Manifesto do PT suspende o massacre da concordância verbal
Intelectuais do PT seguem o conselho da coluna e reescrevem o besteirol que torturava o idioma
“Intelectuais do PT informam: o povo perderam“, avisou o título do artigo aqui publicado em 3 de março, sobre o manifesto, cujo primeiro signatário é Leonardo Boff, que implora ao chefe supremo que antecipe a entrada na disputa presidencial de 2018. “Por que Lula?”, pergunta a abertura do documento. E por que submeter o pobre português a tão selvagem sessão de torturas já no primeiro parágrafo?, retrucou esta coluna, que procurou socorrer a vítima inserindo na reprodução do trecho criminoso cinco correções entre parênteses e em negrito. Vale a pena ler de novo:
“É o compromisso com o Estado Democrático de Direito, com a defesa da soberania brasileira e de todos os direitos já conquistados pelo povo desse (Errado; o certo é ‘deste’) País, que (Alguém infiltrou uma vírgula bêbada entre ‘País’ e ‘que’) nos faz, através desse (É errado o uso de ‘através desse’; o certo é ‘por meio deste’) documento, solicitar ao ex-Presidente Luiz Inácio LULA da Silva que considere a possibilidade de, desde já, lançar a sua candidatura à Presidência da República no próximo ano (A candidatura deve ser lançada desde já ou no próximo ano?), como forma de garantir ao povo brasileiro a dignidade, o orgulho e a autonomia que perderam”. (Quem ‘perderam’? O povo? Então o certo seria ‘perder’).
Como o PT prometeu recomeçar a coleta de assinaturas nesta segunda-feira, dia 6, o texto aconselhou os redatores do besteirol a suspenderem a pancadaria imposta ao idioma em geral e à concordância verbal em particular. Foi o que ocorreu nesta terça-feira, demonstra a nova versão do parágrafo impiedoso. Com quatro dias de atraso, sumiram os erros denunciados pela coluna. Confiram:
“É o compromisso com o Estado Democrático de Direito, com a defesa da soberania brasileira e com os direitos já conquistados pelo povo deste País que nos faz solicitar ao ex-Presidente Luiz Inácio LULA da Silva que considere a possibilidade de lançar imediatamente sua pré-candidatura à Presidência da República, como forma de restituir ao povo brasileiro a autoestima e a autonomia perdidas”.

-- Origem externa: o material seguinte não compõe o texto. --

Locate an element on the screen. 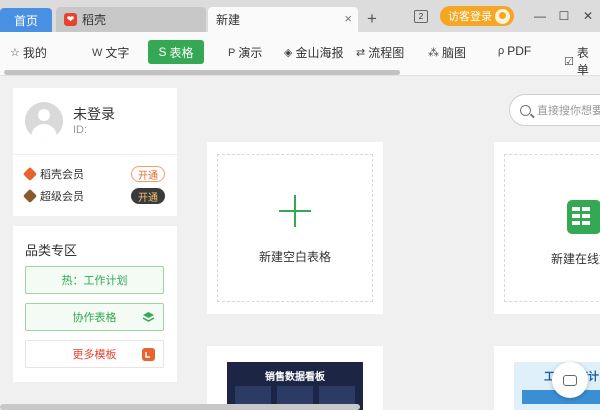 This screenshot has width=600, height=410. chat-icon is located at coordinates (570, 380).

“Restituir ao povo brasileiro a autoestima e a autonomia perdidas” não deixa de ser uma redundância: só se restitui a alguém algo que esse alguém perdeu. Mas é bem menos indigente do que “garantir ao povo brasileiro a dignidade, o orgulho e a autonomia que perderam”. E recomenda silêncio os linguistas de jardim de infância que, durante quatro dias, rondaram a coluna recitando a cretinice resumida no comentário de um certo Afonso Celso Figueiredo: “No afã de desqualificar o PT e seus ‘intelectuais’ o autor dessa matéria atropela a língua portuguesa ignorando o que é SILEPSE de número”.
A professora Vania Maria do Nascimento Duarte explica em dilmês erudito o que é esse palavrão:
“Postula-se como característica marcante do termo “concordância”, o fato de o verbo concordar com o termo expresso (quase sempre com o substantivo). Contudo, em se tratando da concordância ideológica ou irregular, esta mesma concordância se efetiva com a ideia expressa – ocorrência linguística a qual se atribui à silepse, como pontuado anteriormente. Aparentemente, ela denota certa estranheza aos olhos do emissor, mas a verdade é que por pertencer a uma figura de linguagem, o não convencionalismo, sem sombra de dúvidas, revela sua palavra de ordem. Assim sendo, o sentido lógico, formal, cede lugar àquele referente ao instinto intencional do autor, cujo objetivo é nada mais nada menos que o de realçar a mensagem”.
Em língua de gente, a professora está dizendo que agora é certo escrever ou dizer o que sempre foi errado. Por exemplo: “a multidão vaiaram Dilma”. Ou “o bando do Petrolão agiram sob a chefia de Lula”. Ou, ainda, “a patrulha da linguística comprovam que os idiotas estão por toda parte”. Sem saber que os próprios redatores se renderam aos fatos, o companheiro Alexandre Spinelli acaba de desembarcar na área de comentários com o seguinte berreiro: É Silepse de Número! Vamos estudar a Língua Portuguesa, pelo amor de Deus ao invés de concordar com tudo que se lê! Viramos marionetes?”
Spinelli deveria ter colocado uma vírgula entre Deus e ao invés ─ e substituído ao invés de por em vez de. Além de endossar os erros do manifesto, ele ampliou as agressões à língua oficial do Brasil. É mais um filhote da raça dos sabujos de nascença.